(Source records)
* * * * *

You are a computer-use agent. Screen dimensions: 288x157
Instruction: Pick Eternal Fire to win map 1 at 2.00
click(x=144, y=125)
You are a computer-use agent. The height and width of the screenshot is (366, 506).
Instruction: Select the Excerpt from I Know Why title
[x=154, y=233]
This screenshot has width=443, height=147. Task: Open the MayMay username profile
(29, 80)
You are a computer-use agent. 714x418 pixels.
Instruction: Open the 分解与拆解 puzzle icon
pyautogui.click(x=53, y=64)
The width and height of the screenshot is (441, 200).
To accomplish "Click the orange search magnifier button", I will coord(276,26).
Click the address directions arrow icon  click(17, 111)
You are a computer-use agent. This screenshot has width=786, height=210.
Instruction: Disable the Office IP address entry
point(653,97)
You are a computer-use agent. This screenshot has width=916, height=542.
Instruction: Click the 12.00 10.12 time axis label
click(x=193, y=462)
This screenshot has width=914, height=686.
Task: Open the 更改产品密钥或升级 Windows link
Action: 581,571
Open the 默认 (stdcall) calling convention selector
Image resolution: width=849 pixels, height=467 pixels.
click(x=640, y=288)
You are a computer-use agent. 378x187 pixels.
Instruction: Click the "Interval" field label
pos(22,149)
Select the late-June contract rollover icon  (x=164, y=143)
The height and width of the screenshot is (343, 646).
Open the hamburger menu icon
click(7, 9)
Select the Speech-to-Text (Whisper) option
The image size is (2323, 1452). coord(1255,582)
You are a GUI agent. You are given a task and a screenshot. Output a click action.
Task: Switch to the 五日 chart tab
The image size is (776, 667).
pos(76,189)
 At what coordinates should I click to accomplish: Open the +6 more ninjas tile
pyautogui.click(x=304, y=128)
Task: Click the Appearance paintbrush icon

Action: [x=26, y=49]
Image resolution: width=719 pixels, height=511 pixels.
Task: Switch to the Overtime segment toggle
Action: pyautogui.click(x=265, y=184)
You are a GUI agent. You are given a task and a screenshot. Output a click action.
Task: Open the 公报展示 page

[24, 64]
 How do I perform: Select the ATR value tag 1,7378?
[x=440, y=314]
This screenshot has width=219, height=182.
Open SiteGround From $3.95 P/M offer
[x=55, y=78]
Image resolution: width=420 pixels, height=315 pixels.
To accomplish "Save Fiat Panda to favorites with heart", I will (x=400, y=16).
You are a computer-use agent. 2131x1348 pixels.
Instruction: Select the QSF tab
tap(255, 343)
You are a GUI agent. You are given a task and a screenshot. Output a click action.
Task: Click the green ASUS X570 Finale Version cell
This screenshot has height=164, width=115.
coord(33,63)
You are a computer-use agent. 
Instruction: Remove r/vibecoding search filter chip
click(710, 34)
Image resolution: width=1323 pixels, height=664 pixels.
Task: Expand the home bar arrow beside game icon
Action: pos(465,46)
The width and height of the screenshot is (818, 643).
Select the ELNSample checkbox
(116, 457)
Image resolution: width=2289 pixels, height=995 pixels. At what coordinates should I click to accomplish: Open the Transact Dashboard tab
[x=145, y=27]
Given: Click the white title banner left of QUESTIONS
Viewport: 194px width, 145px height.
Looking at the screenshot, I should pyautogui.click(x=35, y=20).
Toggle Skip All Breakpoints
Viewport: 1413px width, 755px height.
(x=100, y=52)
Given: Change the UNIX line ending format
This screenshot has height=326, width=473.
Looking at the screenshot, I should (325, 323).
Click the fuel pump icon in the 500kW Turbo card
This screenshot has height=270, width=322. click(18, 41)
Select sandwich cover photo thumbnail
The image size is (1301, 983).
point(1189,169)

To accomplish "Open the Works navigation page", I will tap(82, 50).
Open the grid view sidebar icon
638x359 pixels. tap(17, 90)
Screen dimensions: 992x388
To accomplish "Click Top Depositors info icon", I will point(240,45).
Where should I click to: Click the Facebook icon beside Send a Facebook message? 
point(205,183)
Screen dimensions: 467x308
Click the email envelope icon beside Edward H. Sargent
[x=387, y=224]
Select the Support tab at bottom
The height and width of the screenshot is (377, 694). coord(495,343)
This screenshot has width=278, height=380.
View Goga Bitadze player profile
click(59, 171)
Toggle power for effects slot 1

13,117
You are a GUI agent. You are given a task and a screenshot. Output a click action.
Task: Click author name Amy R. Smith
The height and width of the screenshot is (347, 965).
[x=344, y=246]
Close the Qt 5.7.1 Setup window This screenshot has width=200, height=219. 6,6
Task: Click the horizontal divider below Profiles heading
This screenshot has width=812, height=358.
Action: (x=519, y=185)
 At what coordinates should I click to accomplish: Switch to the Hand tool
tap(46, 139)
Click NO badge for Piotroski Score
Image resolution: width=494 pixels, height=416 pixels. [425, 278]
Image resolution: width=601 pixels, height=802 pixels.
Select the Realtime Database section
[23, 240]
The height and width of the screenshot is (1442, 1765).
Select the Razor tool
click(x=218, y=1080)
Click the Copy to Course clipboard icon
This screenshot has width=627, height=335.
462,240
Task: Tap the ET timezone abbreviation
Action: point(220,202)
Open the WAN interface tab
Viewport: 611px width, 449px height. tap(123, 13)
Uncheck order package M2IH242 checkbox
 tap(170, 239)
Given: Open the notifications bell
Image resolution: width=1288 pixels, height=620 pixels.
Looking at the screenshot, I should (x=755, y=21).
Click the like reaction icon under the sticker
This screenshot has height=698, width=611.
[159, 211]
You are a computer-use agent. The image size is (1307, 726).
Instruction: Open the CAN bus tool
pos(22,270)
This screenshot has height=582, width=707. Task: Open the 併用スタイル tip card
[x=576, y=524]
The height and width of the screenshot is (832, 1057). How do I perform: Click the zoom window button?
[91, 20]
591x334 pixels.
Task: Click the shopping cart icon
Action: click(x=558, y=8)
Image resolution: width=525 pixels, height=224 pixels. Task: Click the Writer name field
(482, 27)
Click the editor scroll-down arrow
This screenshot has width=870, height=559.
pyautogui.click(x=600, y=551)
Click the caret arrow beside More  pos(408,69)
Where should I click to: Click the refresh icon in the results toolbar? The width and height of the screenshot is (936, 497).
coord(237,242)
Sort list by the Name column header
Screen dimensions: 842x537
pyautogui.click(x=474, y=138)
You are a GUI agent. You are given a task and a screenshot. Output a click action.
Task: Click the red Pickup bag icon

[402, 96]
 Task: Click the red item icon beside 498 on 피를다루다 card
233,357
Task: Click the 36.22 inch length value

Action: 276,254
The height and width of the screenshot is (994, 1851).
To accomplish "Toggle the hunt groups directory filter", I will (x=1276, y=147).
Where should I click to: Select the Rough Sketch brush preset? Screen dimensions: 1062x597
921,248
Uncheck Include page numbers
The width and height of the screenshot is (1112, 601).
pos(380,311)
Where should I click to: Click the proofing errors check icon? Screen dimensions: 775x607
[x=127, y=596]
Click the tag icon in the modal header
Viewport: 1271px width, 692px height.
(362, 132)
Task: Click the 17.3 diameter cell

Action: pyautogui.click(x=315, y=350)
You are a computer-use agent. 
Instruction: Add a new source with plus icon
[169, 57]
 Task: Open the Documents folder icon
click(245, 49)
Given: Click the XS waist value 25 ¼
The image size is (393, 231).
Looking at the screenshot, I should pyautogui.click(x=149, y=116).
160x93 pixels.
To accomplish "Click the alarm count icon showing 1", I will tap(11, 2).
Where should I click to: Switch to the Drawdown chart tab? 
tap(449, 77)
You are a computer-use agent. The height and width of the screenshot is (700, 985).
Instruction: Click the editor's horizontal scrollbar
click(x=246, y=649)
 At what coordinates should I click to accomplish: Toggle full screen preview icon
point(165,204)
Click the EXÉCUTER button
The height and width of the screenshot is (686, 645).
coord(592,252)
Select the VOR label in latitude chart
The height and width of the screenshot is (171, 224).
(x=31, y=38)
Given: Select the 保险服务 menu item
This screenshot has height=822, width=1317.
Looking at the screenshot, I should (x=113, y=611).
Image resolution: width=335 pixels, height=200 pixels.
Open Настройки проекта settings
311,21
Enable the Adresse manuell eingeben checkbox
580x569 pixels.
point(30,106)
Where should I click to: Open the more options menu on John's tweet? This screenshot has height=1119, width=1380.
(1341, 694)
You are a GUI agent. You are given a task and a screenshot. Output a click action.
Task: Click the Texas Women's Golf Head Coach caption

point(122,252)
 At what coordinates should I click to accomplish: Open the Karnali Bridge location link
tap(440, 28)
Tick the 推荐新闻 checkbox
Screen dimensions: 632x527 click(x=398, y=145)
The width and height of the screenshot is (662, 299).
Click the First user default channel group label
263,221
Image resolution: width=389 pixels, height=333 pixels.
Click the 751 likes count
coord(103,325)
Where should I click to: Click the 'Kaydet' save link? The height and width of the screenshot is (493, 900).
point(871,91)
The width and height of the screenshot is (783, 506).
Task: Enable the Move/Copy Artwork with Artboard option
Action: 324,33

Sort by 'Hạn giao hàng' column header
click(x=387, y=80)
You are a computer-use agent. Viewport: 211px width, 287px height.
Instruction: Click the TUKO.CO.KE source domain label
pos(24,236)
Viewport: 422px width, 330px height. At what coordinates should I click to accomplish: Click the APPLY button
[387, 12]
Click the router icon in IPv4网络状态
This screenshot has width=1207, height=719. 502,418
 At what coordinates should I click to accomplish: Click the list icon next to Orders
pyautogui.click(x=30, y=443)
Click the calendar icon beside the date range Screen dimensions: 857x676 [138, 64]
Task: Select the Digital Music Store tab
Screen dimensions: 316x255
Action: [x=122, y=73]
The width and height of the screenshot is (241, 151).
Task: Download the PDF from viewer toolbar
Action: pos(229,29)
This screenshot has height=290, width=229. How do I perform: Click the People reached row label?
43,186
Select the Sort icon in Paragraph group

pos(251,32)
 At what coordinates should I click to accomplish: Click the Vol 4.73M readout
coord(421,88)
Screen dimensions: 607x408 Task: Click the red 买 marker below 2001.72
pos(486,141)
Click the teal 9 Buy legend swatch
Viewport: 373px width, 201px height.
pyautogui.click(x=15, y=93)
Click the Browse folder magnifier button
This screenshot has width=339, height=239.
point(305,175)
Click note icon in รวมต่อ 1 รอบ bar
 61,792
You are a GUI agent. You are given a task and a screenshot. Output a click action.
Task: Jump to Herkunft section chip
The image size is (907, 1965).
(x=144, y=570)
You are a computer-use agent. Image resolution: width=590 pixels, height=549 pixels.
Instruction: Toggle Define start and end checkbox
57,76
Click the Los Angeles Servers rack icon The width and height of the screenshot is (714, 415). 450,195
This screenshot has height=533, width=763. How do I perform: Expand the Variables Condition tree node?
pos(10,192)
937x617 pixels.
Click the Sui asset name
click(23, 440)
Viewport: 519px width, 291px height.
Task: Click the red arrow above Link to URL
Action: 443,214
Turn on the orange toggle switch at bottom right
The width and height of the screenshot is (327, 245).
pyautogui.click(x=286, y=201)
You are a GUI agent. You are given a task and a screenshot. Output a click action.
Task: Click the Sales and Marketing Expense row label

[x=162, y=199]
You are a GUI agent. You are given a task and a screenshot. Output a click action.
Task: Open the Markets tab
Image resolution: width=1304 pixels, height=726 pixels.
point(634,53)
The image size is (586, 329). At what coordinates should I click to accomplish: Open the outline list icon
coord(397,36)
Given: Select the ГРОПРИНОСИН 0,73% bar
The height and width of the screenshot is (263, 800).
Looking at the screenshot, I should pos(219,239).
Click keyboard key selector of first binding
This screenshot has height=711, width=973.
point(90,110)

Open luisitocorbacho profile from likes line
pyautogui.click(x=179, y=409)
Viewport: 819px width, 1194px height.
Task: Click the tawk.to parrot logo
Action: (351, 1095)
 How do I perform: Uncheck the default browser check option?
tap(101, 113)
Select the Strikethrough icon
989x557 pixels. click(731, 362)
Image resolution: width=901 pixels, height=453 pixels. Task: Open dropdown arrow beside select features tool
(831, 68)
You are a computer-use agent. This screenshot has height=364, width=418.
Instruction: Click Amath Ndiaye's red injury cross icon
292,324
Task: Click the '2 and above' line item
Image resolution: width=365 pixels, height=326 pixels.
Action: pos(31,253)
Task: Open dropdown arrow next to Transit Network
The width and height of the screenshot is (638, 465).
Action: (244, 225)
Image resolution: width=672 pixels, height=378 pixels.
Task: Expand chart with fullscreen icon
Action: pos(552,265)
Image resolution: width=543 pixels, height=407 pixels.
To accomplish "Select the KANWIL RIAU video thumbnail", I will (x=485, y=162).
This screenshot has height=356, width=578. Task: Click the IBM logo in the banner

* * * * *

Copy the source records from the beginning through the line containing "Click the address", substituting "GUI agent" for each occurrence of "computer-use agent" and leaving everything else the same.

# Written answer
You are a GUI agent. Screen dimensions: 288x157
Instruction: Pick Eternal Fire to win map 1 at 2.00
click(x=144, y=125)
You are a GUI agent. The height and width of the screenshot is (366, 506).
Instruction: Select the Excerpt from I Know Why title
[x=154, y=233]
This screenshot has width=443, height=147. Task: Open the MayMay username profile
(29, 80)
You are a GUI agent. 714x418 pixels.
Instruction: Open the 分解与拆解 puzzle icon
pyautogui.click(x=53, y=64)
The width and height of the screenshot is (441, 200).
To accomplish "Click the orange search magnifier button", I will coord(276,26).
Click the address directions arrow icon  click(17, 111)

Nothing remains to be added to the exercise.